Grande parte do problema de Cães de Guerra vem do seu roteiro. O script cunhado por Stephen Chin, Jason Smilovic e pelo próprio diretor Todd Phillips a partir de um livro escrito por Guy Lawson e chamado Arms and The Dudes é convencional demais. O que poderia ser um forte conto moral acaba diluído em uma diversão fugaz devido à falta de ousadia do roteiro. Temos ali o ponto de partida quando o homem que largou tudo pra tentar se fazer sozinho e está fracassando encontra com o antigo melhor amigo que se deu bem na vida com negócios obscuros e hoje procura um novo sócio, a escalada rápida ao sucesso, conflitos familiares devido à mentiras sobre os negócios, o momento que a ambição gera consequências terríveis para a amizade dos protagonistas… todos os elementos da fórmula estão presentes no filme. Até uma narração expositiva do personagem de Miles Teller se faz presente, sendo desnecessária em alguns momentos. A divisão em “capítulos” também não ajuda, uma vez que as frases que os nomeiam acabam diminuindo a surpresa dos eventos narrados a seguir.

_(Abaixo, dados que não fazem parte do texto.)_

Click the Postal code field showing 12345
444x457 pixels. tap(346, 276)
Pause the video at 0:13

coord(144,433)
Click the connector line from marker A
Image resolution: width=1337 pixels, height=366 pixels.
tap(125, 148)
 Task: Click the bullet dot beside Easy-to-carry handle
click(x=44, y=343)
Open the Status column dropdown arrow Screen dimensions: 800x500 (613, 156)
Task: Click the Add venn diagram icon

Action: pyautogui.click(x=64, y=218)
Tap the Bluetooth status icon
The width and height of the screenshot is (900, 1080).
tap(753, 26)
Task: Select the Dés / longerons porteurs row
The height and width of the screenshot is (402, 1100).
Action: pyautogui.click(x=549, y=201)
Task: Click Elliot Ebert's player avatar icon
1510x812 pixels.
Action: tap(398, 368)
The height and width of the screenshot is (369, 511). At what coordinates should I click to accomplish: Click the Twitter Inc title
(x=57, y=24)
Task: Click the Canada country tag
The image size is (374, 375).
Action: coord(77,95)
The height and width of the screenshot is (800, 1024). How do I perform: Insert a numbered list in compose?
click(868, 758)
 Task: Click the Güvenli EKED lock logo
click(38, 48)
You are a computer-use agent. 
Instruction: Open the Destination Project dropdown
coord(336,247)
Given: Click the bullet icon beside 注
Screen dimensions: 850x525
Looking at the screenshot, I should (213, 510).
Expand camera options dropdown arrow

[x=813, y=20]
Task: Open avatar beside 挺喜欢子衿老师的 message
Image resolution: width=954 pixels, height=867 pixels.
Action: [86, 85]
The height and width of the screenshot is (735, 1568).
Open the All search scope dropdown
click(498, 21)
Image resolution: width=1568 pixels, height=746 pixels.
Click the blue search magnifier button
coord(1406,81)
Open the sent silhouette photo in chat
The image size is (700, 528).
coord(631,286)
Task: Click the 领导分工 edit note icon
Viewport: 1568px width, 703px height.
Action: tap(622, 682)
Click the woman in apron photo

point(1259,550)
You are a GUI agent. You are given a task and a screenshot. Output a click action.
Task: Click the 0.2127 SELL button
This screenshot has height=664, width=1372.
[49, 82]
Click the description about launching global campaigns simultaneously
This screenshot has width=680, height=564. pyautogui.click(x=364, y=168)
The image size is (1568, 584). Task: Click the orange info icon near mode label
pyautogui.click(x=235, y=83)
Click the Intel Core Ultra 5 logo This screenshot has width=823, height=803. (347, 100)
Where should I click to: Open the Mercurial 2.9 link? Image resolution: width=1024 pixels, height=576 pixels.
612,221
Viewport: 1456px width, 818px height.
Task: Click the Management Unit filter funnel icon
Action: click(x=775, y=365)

O diretor Todd Phillips trabalha bem com esses clichês, mas falta a ele a anarquia que imprimiu na trilogia Se Beber, Não Case e em outras comédias de sua filmografia. Porém, o diretor filma ótimas sequências e a melhor delas é a que retrata quando os protagonistas atravessam a Jordânia para chegar ao Iraque para entregar um carregamento de Berettas encomendado pelo exército americano. Nessa cena em especial, o diretor equilibra tensão e humor com maestria. Outro ponto positivo é o fato dele conseguir ótimas atuações da dupla Miles Teller e Jonah Hill. O primeiro demonstra a competência usual, imprimindo até uma certa ingenuidade em seu personagem. Porém, quem domina a tela é Hill. O ator constrói um tipo que é ao mesmo tempo odioso e adorável e tem momentos impagáveis ao longo do filme, principalmente quando precisa demonstrar suas habilidades como negociador. A linda Ana de Armas tem poucos minutos em tela, mas defende seu papel com competência e Bradley Cooper está ameaçador como o maior traficante de armas do mundo.

Cães de Guerra tinha tudo para ser um conto moral dos mais interessantes, pois conta com um bom diretor e uma ótima dupla de protagonistas. Entretanto, o seu roteiro formulaico acaba por engessar uma boa história e o que poderia ser um filme para levantar questionamentos e produzir discussões, termina como uma fugaz diversão.